- 3 large oranges
- ½ cup water
- ½ cup coconut sugar
- 1/3 coconut oil
- 3 tbsp cocoa powder
- 3 tbsp maple syrup
- OR 200g Dark chocolate melted
If you want to get ahead these little boxes with ties are a lovely way to wrap them without plastic.
In a small saucepan heat the water, adding the coconut sugar and bringing to a gentle boil. Leave bubbling for 5 minutes until slightly thickened and coats the back of a spoon.
Cut the oranges into thin (max 5mm), even slices. Submerge each slice in the syrup and then place on a wire rack – for maximum air with a lined baking sheet underneath.
Bake at 140 for approx.
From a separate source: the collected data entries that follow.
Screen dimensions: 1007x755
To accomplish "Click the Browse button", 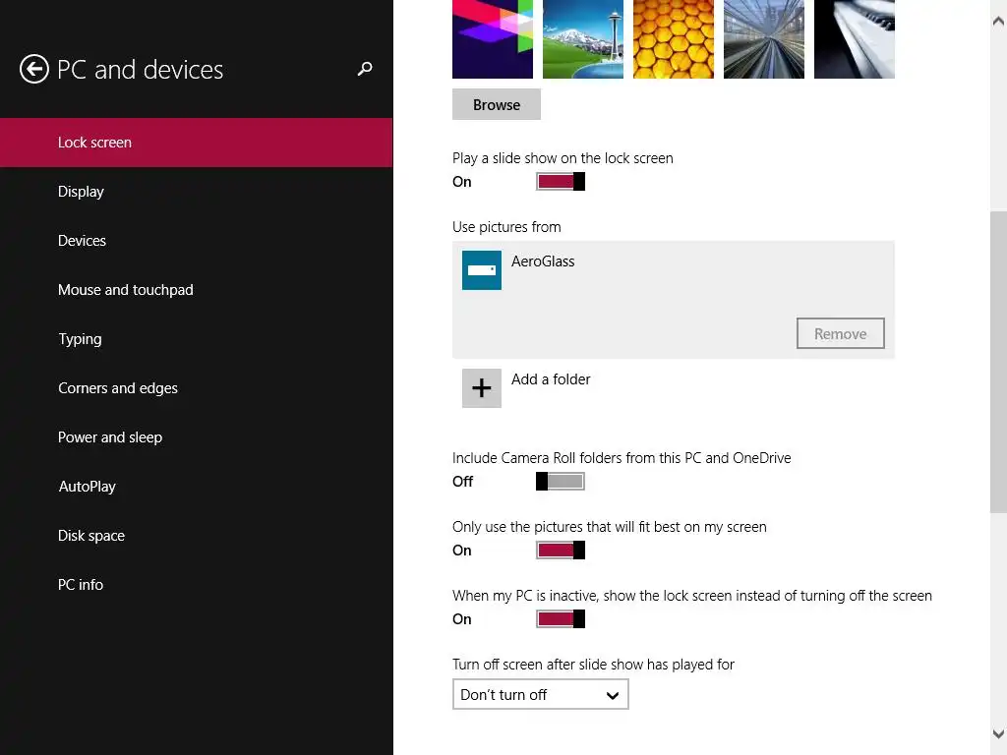I will (497, 105).
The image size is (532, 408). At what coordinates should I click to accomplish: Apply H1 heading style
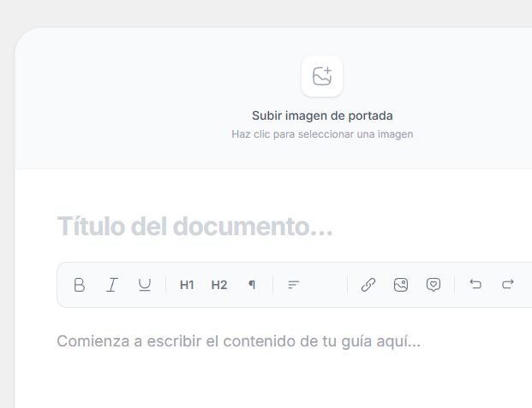(x=187, y=285)
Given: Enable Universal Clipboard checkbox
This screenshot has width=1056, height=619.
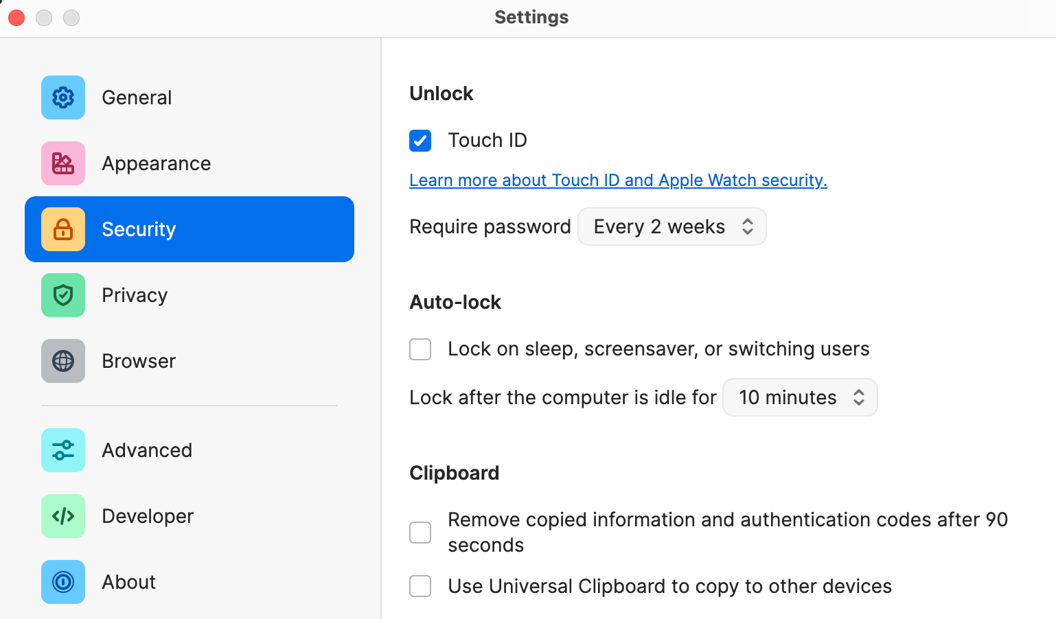Looking at the screenshot, I should (420, 586).
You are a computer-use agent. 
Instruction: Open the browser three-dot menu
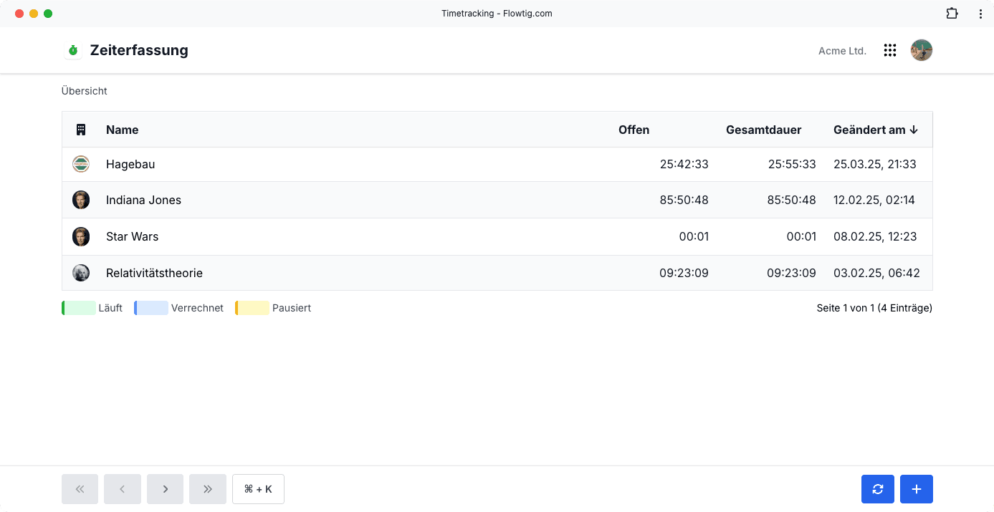click(x=980, y=13)
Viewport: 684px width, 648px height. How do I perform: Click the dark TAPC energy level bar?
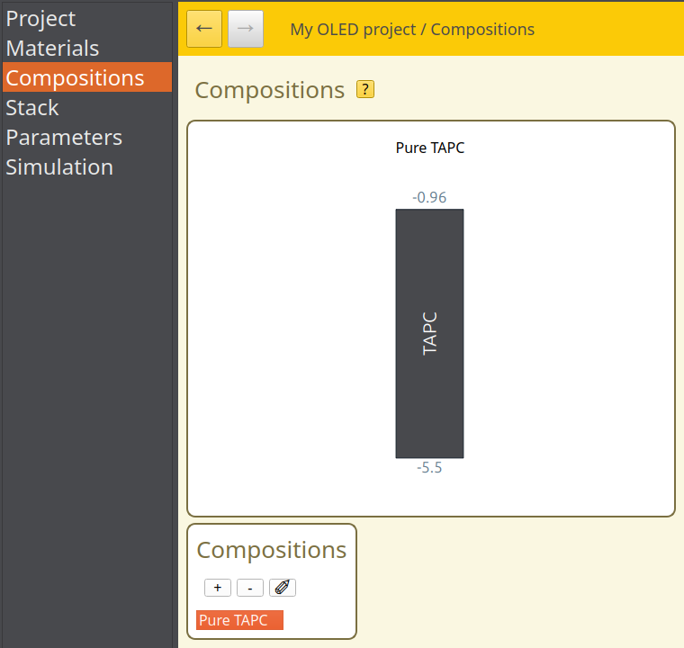429,334
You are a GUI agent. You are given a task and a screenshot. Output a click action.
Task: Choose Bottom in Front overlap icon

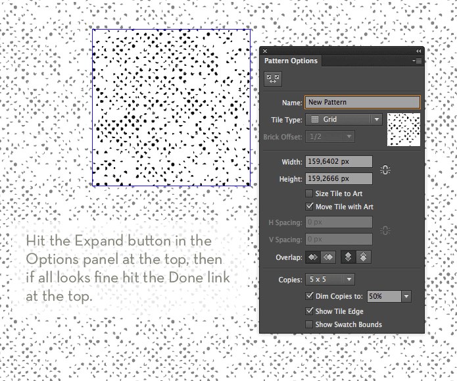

After 30 minutes turn the oranges and bake for another 15-30 minutes, checking frequently, as soon as the edges brown remove, batches can bake at different times depending on thickness.
For the chocolate dip
In a small saucepan melt the coconut oil at a low heat until oil is completely melted. Remove from heat and add cocoa powder and maple syrup and stir until silky smooth.
Set aside the oranges to cool. Dip the slices half into the chocolate until evenly covered and let the excess drip off before laying onto a grease-proof paper lined baking tray.
Leave to set in the fridge for at least an hour. If you’re in a hurry you can freeze them for 10 minutes.
Package them up in little clear bags or boxes and tie with a ribbon, and they make the most perfect foodie pressies!